**PROBLEM STATEMENT**: Please restate the entries below word for word, leaving out any pictures.

-- Opening Marker --

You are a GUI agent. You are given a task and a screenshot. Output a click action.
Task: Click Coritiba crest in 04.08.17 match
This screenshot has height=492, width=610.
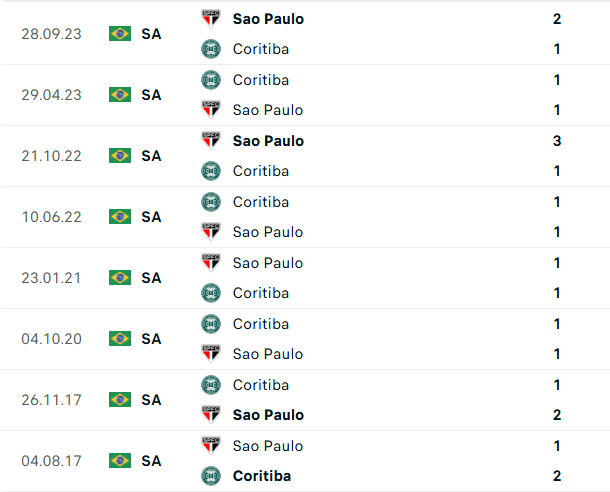(x=210, y=476)
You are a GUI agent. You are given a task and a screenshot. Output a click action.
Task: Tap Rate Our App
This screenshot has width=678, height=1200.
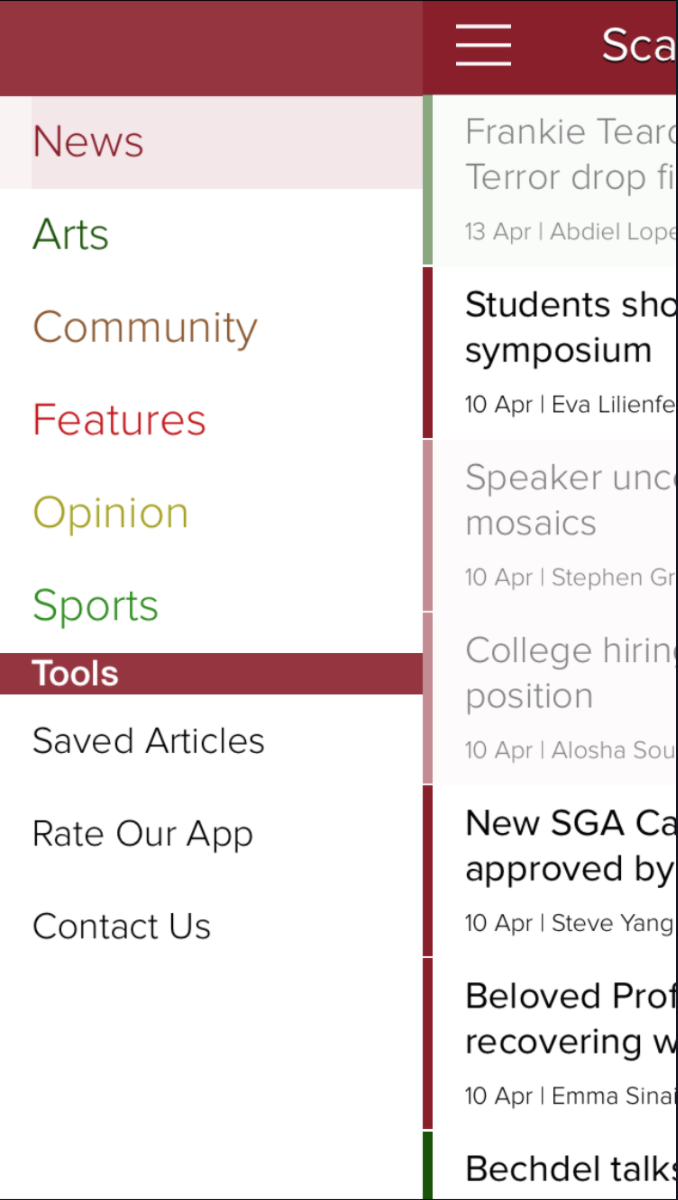142,834

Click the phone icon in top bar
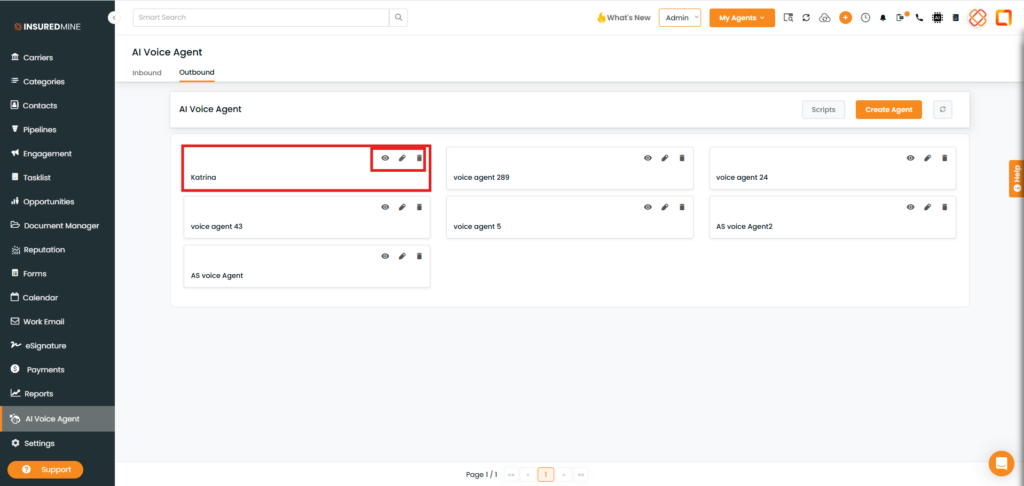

-- Closing Marker --

**WRITTEN RESPONSE**:
You are a GUI agent. You are given a task and a screenshot. Output a click action.
Task: Click Coritiba crest in 04.08.17 match
This screenshot has height=492, width=610.
(x=210, y=476)
You are a GUI agent. You are given a task and a screenshot. Output a click action.
Task: Tap Rate Our App
This screenshot has width=678, height=1200.
142,834

Click the phone icon in top bar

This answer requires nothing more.